De acordo com o levantamento, o avanço foi impulsionado principalmente pelas operações de crédito, que seguem como o principal componente dos ativos das cooperativas.
O setor também ampliou as captações, que alcançaram R$ 834,4 bilhões, crescimento anual de 17,6%. O resultado foi favorecido pelo aumento dos depósitos a prazo e pelas emissões de letras de crédito, especialmente a Letra de Crédito do Agronegócio (LCA). Os repasses de recursos ao setor também influenciaram o crescimento, com destaque para financiamentos do Banco Nacional de Desenvolvimento Econômico e Social (BNDES).
Segundo o Banco Central, esse movimento reforçou a capacidade das cooperativas de financiar operações voltadas a micro, pequenas e médias empresas, além do setor agroindustrial.
Presença ampliada

O Sistema Nacional de Crédito Cooperativo expandiu sua atuação e passou a atender 59% dos municípios brasileiros em dezembro de 2025.
A base de cooperados também cresceu de forma expressiva, chegando a 21,2 milhões de associados. Desse total, 17,8 milhões são pessoas físicas e 3,4 milhões, pessoas jurídicas.
O percentual da população vinculada a cooperativas de crédito aumentou em todas as regiões do país e atingiu 8,4% ao fim do ano, segundo o relatório.
Participação maior

O Banco Central destacou que a carteira de crédito das cooperativas cresceu 13,1% em 2025, ritmo superior ao restante do Sistema Financeiro Nacional, cuja expansão foi 8,5%.
Dessa forma, o cooperativismo ampliou sua participação no mercado de crédito, especialmente nas operações destinadas às pessoas físicas e às micro, pequenas e médias empresas.

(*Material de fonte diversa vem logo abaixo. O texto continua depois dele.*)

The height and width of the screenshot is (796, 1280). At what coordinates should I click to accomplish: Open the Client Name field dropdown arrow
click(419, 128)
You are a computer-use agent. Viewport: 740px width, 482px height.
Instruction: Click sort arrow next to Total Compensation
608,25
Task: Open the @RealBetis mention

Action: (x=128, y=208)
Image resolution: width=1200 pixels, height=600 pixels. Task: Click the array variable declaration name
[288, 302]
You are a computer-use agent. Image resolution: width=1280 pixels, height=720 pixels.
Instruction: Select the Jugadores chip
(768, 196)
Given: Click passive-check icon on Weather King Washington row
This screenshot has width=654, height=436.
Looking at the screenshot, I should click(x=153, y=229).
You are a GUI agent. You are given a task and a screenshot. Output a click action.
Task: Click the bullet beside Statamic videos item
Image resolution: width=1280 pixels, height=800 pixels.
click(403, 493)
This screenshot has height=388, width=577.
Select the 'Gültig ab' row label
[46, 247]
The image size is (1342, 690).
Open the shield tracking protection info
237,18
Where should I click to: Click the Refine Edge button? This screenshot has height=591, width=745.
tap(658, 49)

Para a autoridade monetária, o crescimento do segmento contribui para fortalecer a concorrência, aumentar a eficiência do sistema financeiro e ampliar a inclusão financeira no país.
Risco monitorado
O relatório também aponta aumento no risco da carteira de crédito, tanto para pessoas físicas quanto para empresas.
Apesar da elevação, o Banco Central afirma que o nível de provisões permaneceu acima das perdas esperadas, enquanto os resultados do segmento continuaram positivos e os índices de capital seguiram em níveis considerados confortáveis diante das exigências prudenciais.
O levantamento mostra ainda que o número de cooperativas singulares em atividade caiu de 753 para 742 em 2025. Segundo o BC, a diminuição não comprometeu a expansão da rede de atendimento e da base de associados.